The feast of the Holy Family is an opportunity to reflect on the meaning of family in our lives. Many of us are enjoying the company of our families in this Christmas season, but for others the idea of belonging to a family is quite distant. Circumstances can leave us without immediate family and that can be a lonely experience. The wars and conflicts throughout the world lead to families breaking up and being separated from each other, some families do not always survive the pressures of modern life and there is much relationship breakdown around us.

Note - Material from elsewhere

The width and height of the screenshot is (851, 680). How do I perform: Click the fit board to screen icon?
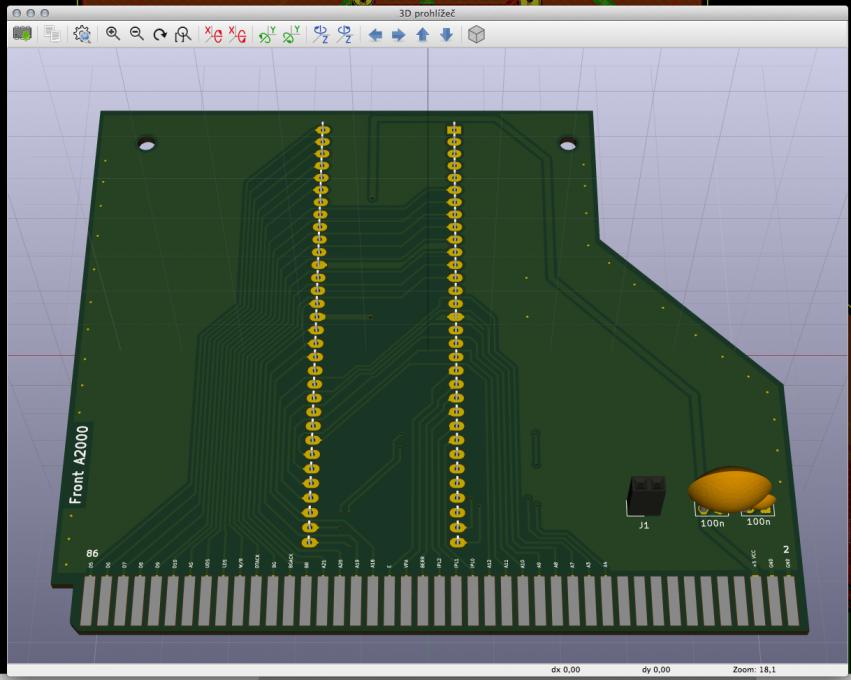tap(183, 34)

Nowadays families come in different shapes and sizes but at their heart is a common desire to build a mutual relationship based on love and respect. Jesus’ own family, in several ways, did not meet the expectations of what was considered to be a model family. Mary’s pregnancy out of wedlock disturbed Joseph greatly and he offered to release Mary from her betrothal and Jesus was an only child which would have been rare in those days. But there was wider family at least on Mary’s side. There was her cousin Elizabeth to whom she went for support during her pregnancy. Mary, Joseph and Jesus knew what it was like to leave their own country and live as refugees in Egypt until another ruler was on the throne in Israel. But at the heart of Jesus’ family was the love of God made visible for us in Jesus himself. The church celebrates this relatively modern feast (it is about 100 years old) to help modern Christians remain faithful to God and each other in unstable times.

Jesus gives us another way of being family beyond our natural family. Our Jewish forebears celebrate the weekly Sabbath and the annual Passover in their homes. The synagogue plays an important part in their lives, but the home possibly plays an even more important part. When Jesus celebrated the Passover the night before he died, he did so with his new family, the community of his disciples in a hired room. This new family, the family of the church is our family too – or more accurately Jesus’ family and we are very much part of it.

Today’s feast suggests to me two things we could do in the new year. We could try some traditional prayerful practices which are based in our homes like carols before the crib before we put it back in its box, grace before meals, the rosary or a birthday blessing. These prayers may be the glue which hold our families together. A second more challenging thing to do is to open our homes to others who do not have a family for a meal. Many of you have gone further than this and given your spare room to a refugee or a homeless person. That can be a big sacrifice but there are many other ways in which we can reach out and form new friendships and communities as a result of your reflection on the meaning of family to you.

Whatever we do or resolve to do let us give thanks to God for his goodness to us all.

May God bless you and your families with good health in the new year and for many years to come.